Document excerpt:
-.-.-
Like DBS, OCBC’s NIM also surprised on the upside on larger loan spreads and better gapping opportunities.
Other notable trends: Strong loan traction, solid credit quality, ample liquidity (78.8% SGD LDR).
Purchase of WHB remains a concern. Maintain HOLD with TP of SGD9.08, based on 1.24x FY14E P/BV.
OCBC’s 1Q14 core PATMI (excluding a one-off gain of SGD32m from the partial disposal of GEH’s stake in its China JV) rose 21.3% QoQ and 24.6% YoY to SGD867m, surpassing our and market expectations for SGD730m. The earnings surprise came from better-than-expected net interest margin (NIM), lower loan losses and larger-than-expected trading and investment income.
-.-.-
Your task: Extend the OCBC 1Q14 earnings note past its last sentence, keeping the same analyst register.

Dataset extract:
-.-.-
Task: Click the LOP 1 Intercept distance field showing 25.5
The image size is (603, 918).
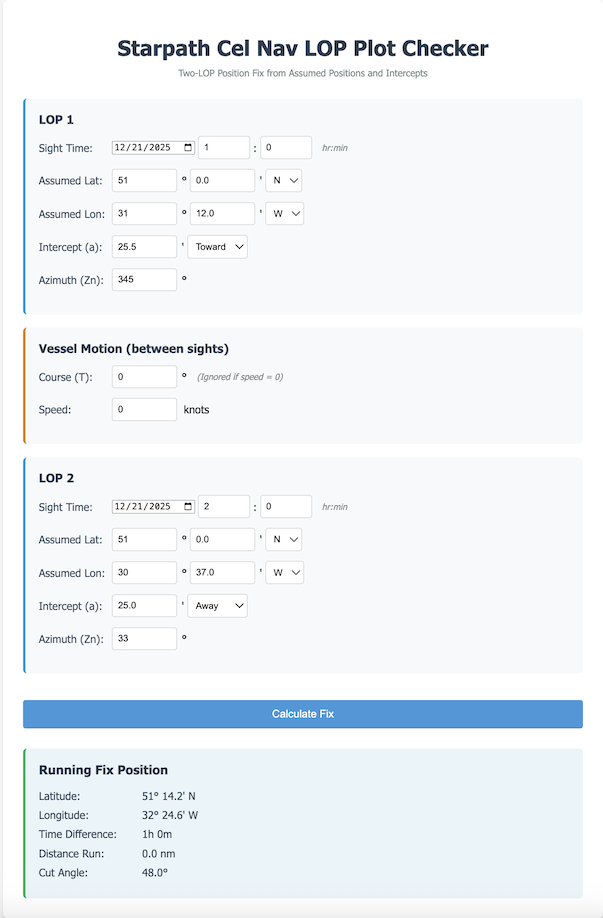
-.-.-
Response to this exercise:
Like DBS, OCBC also saw a strong rebound in NIM to 1.70% (+6bps QoQ, +6bps YoY), its highest in five quarters. The improvement was underpinned by larger loan spreads and higher income from money market activities and gapping opportunities. The strong asset quality kept loan losses low at SGD41m, far below our forecast of SGD80m. Despite a difficult fixed income market, OCBC managed to eke out a stronger-than-expected core trading and investment income of SGD151m (+65.9% QoQ, +42.5% YoY). Loan growth remained strong at 3% QoQ or 18% YoY.
We leave our forecasts unchanged for now. The purchase of Wing Hang Bank (WHB) remains a share price overhang. While valuation appears cheap, we believe share price weakness will persist. Reiterate HOLD on OCBC with a TP of SGD9.08, based on 1.24x FY14E P/BV. For exposure, DBS remains our preferred pick.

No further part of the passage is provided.